Unfortunately, I cannot find data regarding tests per province. However, there is an article below. Based on the data there, Jakarta ran 35k tests per 1M population. Three times as much as the second place, Bali (12k tests / 1M population). Hence it might be possible the high covid rate in Jakarta per population is due to the number of testing here
Create java and non-java category.
# create java and non-java category
indo_cases['Java'] = 'Non-Java'
indo_cases.at[[2,5,6,8,9,10],'Java'] = indo_cases['Province']
# plot
from plotly.subplots import make_subplots
fig11 = px.pie(indo_cases, values ='Total_cases', names = 'Java',color='Java',
color_discrete_sequence=px.colors.sequential.Teal)
fig12 = (px.pie(indo_cases, values ='New_cases', names = 'Java'
,title = 'Total cases'))
trace1 = fig11['data'][0]
trace2 = fig12['data'][0]
fig13 = make_subplots(rows=1, cols=2, specs=[[{'type':'domain'}, {'type':'domain'}]])
fig13.add_trace(trace1, row=1, col=1)
fig13.add_trace(trace2, row=1, col=2)
fig13.update_traces(textposition='inside', textinfo='percent+label')
fig13.update_traces(hole =.4,hoverinfo="label+percent+name")
fig13.update_traces(textposition = "outside")
fig13.update_layout(showlegend=False)
fig13.update_layout(title_text="Total cases and new cases ("+str(d1)+')'
,annotations =[dict(text='Total', x=0.18, y=0.5, font_size=20, showarrow=False),
dict(text='New', x=0.82, y=0.5, font_size=20, showarrow=False)])
HTML(fig13.to_html(include_plotlyjs='cdn'))

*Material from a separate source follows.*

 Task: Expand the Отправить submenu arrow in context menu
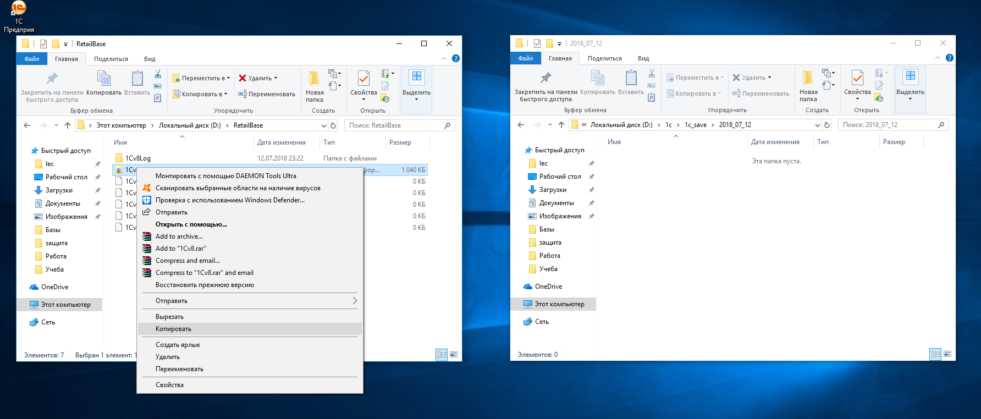355,301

It can be observed that 60% of the reported Covid19 cases in Indonesia is in Java. The trend still continues for the new cases reported daily
PSBB is the Jakarta version of Lockdown. There is the full PSBB (stricter lockdown) or PSBB transisi (softer Lockdown). Those periods are:
- Full PSBB: 10 April - 4 Juni
- PSBB transisi: 5 Juni - 10 September
- Full PSBB: 11 September - 12 Oktober
- PSBB transisi: 12 Oktober - etc
Let's see if PSBB worked or not, as well as whether softer lockdown increased the growth of new cases relative to the national data.
# plotting
fig, ax = plt.subplots(1, 1, figsize=(15,5))

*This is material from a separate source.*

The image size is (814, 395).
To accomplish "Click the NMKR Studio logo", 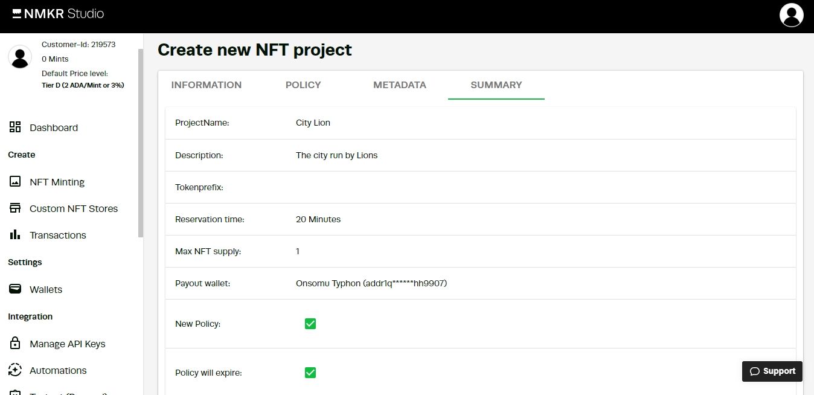I will [x=58, y=14].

np.log(covid_id['Kasus harian']).plot(label='National')
np.log(new_cases['Jakarta']).plot(label='Jakarta')
xposition = [pd.to_datetime('2020-04-10'), pd.to_datetime('2020-06-05'), pd.to_datetime('2020-09-11'), pd.to_datetime('2020-10-12')]
for xc in xposition:
ax.axvline(x=xc, color='k', linestyle='--', alpha = 0.5)
plt.text(pd.to_datetime("2020-04-25"),1.5,"Full PSBB \n(10 Apr - 4 Jun)",fontsize = 14)
plt.text(pd.to_datetime("2020-07-10"),1.5,"PSBB Transition\n(5 Jun - 10 Sep)",fontsize = 14)
plt.text(pd.to_datetime("2020-09-17"),1.5,"Full PSBB \n(11 Sep \n- 12 Oct)",fontsize = 14)
plt.text(pd.to_datetime("2020-10-25"),1.5,"PSBB Transition \n(12 Oct \n- Current)",fontsize = 14)
plt.xticks(fontsize=16, rotation = 0)
plt.yticks(np.arange(0,10.5, 5),fontsize=16)
plt.ylabel('New cases (in log) \n', fontsize=18)
plt.xlabel('')
ax.get_yaxis().set_major_formatter(mtick.FuncFormatter(lambda x, p: format(int(x), ',')))
myFmt = DateFormatter("%b")
ax.xaxis.set_major_formatter(myFmt)
plt.legend(frameon=False, fontsize = 16, loc = 'upper left')
plt.show()
I do not think that this is a big indication whether PSBB was a success or not, but it seems that "Full PSBB" slowed down the detected new covid cases in Jakarta, relative to the national (gap between both curves widened during this Full PSBB). However, during the transition, the infection rate seems higher and closer to the national rate.
However, it should be noted that the amount of covid testing also increases over time.